Nas vielas poeirentas e nas encostas íngremes, o "rola rola" se tornou uma figura familiar, um símbolo de esperança em meio ao desespero. Enquanto o sol brilhava impiedoso sobre os telhados de zinco e as ruas de terra batida, os moradores se agarravam à promessa de um futuro melhor, alimentada pela solidariedade.
Mas, mesmo com o "rola rola" como aliado, a luta pela água potável estava longe de chegar ao fim. As moradias na Maré ainda permaneciam desprovidas de água encanada, uma cicatriz que marcava a paisagem urbana como um lembrete das desigualdades que assolavam a cidade.
Hoje, as palafitas não se erguem mais sobre as águas turvas da baía, mas os antigos moradores são testemunhas de um passado de privações e de uma luta constante pela dignidade humana.
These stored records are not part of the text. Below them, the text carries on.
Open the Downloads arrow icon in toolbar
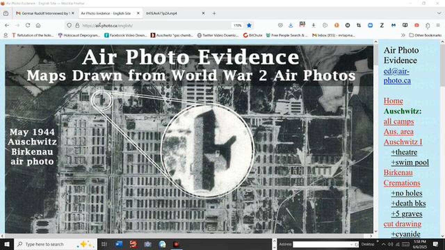This screenshot has height=250, width=445. pos(291,25)
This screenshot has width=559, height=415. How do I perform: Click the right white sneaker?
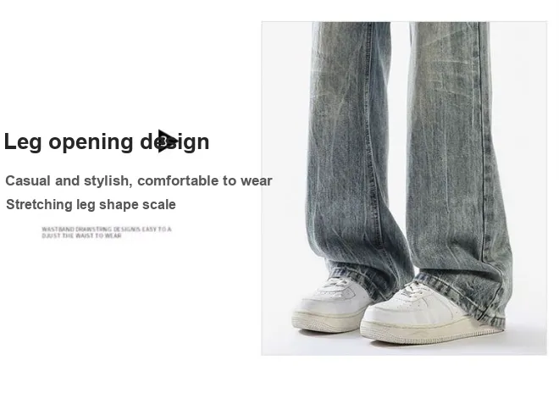click(x=424, y=313)
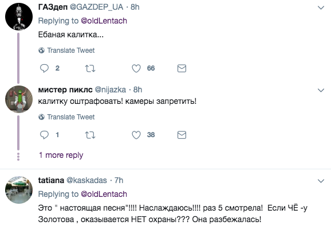Like the tweet with 38 likes
The image size is (331, 229).
tap(136, 135)
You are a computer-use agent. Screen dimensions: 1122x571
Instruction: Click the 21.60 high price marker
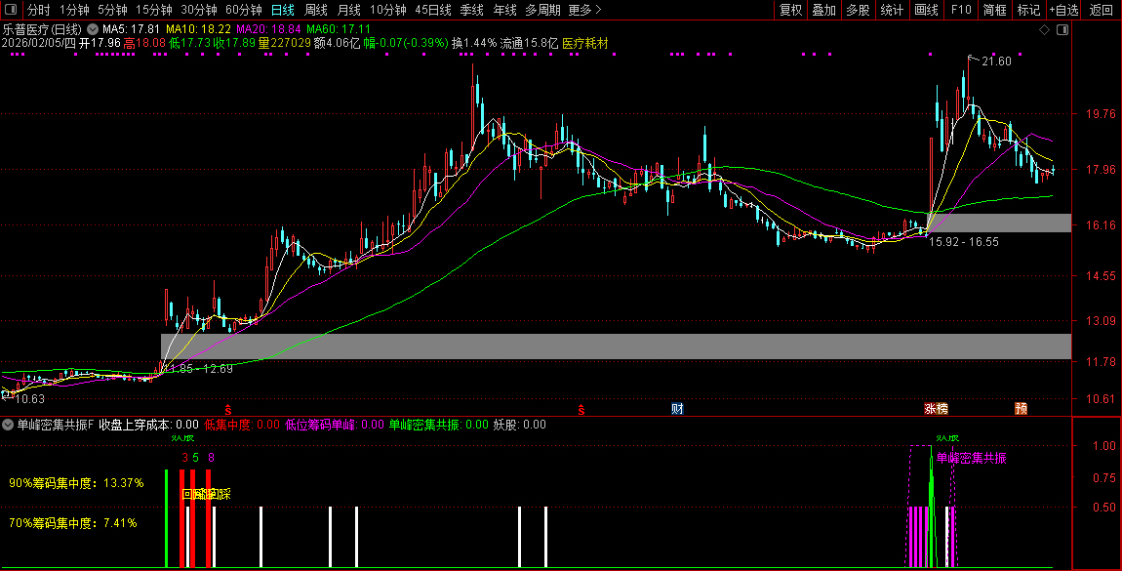[996, 61]

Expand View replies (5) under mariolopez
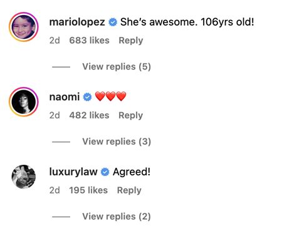(x=117, y=67)
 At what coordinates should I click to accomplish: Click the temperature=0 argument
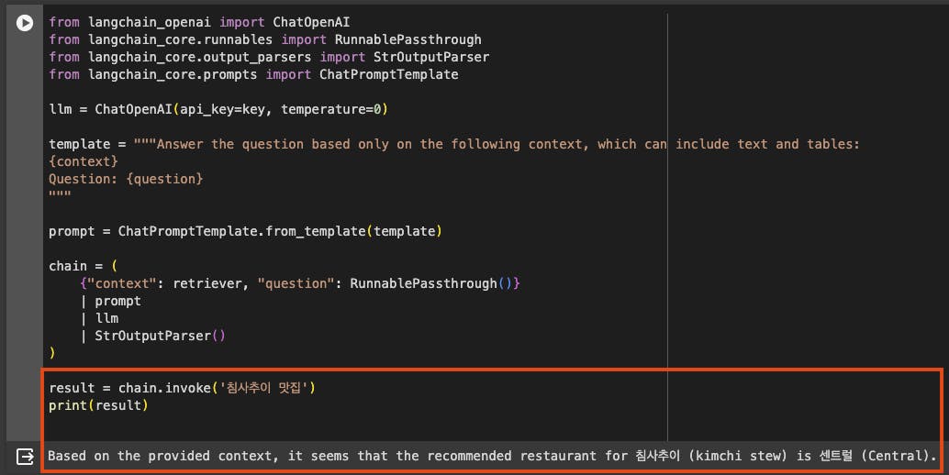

Enquanto o "rola rola" se tornou parte da história da Maré, o saneamento básico e o sistema de água ainda são motivo de preocupação para uma parte dos moradores, uma ferida aberta que clama por soluções urgentes.
Assim, nas margens da sociedade, onde a pobreza é uma realidade implacável e a esperança uma luz tênue no horizonte, a cultura material se entrelaça com a memória coletiva, moldando o destino de uma comunidade que teima em sobreviver contra todas as adversidades.

Texto Ficcional
Autores: Dona Ia e Seu Dias
Arte: pintonorio

A Ilha Oculta

Nas profundezas da memória coletiva da Vila dos Pinheiros, reside uma história que hoje poucos puderam dizer que testemunharam.
É um conto antigo, mergulhado nas marés e no tempo, sobre uma ilha resistente entre as águas da enseada de Inhaúma.
Era uma vez a Ilha do Pinheiro, um pequeno paraíso verdejante em meio ao caos urbano do Rio de Janeiro.
 Conhecida pelos moradores antigos como "Ilha dos Macacos" e hoje pelos mais jovens simplesmente como "Mata", essa ilha era o último vestígio do Arquipélago do Fundão, resistindo bravamente aos caprichos do progresso e à voracidade dos homens.
Em 1949, o presidente Getúlio Vargas, instigado pelo ministro da Educação e Saúde Pública Gustavo Capanema, ordenou o aterro da região para a construção da grandiosa Cidade Universitária. 
Mas a Ilha do Pinheiro não cedeu facilmente. 
Firme como um rochedo contra as ondas, resistiu aos avanços da modernidade e aos desejos do "progresso".
No entanto, em 1979, durante os aterros do chamado Projeto Rio, a ilha finalmente sucumbiu. 
As águas que a cercavam foram contidas, e a terra firme se estendeu para abraçá-la. 
Assim, a Ilha do Pinheiro foi anexada ao continente, perdendo sua identidade insular para se tornar parte de algo maior.
Mas o destino da ilha não foi selado ali. 
Sob os interesses da ditadura civil/militar, novos planos foram traçados. 
Habitações populares foram erguidas sobre o solo outrora verde, transformando a paisagem natural em um emaranhado de concreto e ferro.
E assim nasceu a Vila do Pinheiro, um conjunto de moradias modestas que guardava em seu nome a lembrança da ilha perdida. 
Entre as paredes estreitas das casas germinadas, os habitantes da vila seguiam suas vidas, mantendo viva a chama da memória.
Era lá, na Vila do Pinheiro, que a história da Ilha do Pinheiro encontrava um novo capítulo, primeiro como Parque Municipal Ecológico da Ilha  do Pinheiro e a partir de 2021 como Parque Municipal Ecológico Cadu Barcellos.
Entre as ruas e os becos, ouve-se o eco das águas que um dia banharam aquelas terras. 
E mesmo que o passado estivesse enterrado sob o peso do progresso, suas raízes continuariam a se entrelaçar com o presente, lembrando a todos que, por trás de cada tijolo e cada telha, havia uma história de uma antiga ilha para ser contada.

Texto Ficcional
Autores: Dona Ia e Seu Dias

Esperança Junina

Em uma noite fria de junho, na Favela da Maré, um grupo de moradores se reunia em uma pequena sala comunitária para discutir uma ideia que poderia trazer um pouco de esperança para a comunidade da Nova Holanda: uma festa junina para arrecadar fundos para uma creche local.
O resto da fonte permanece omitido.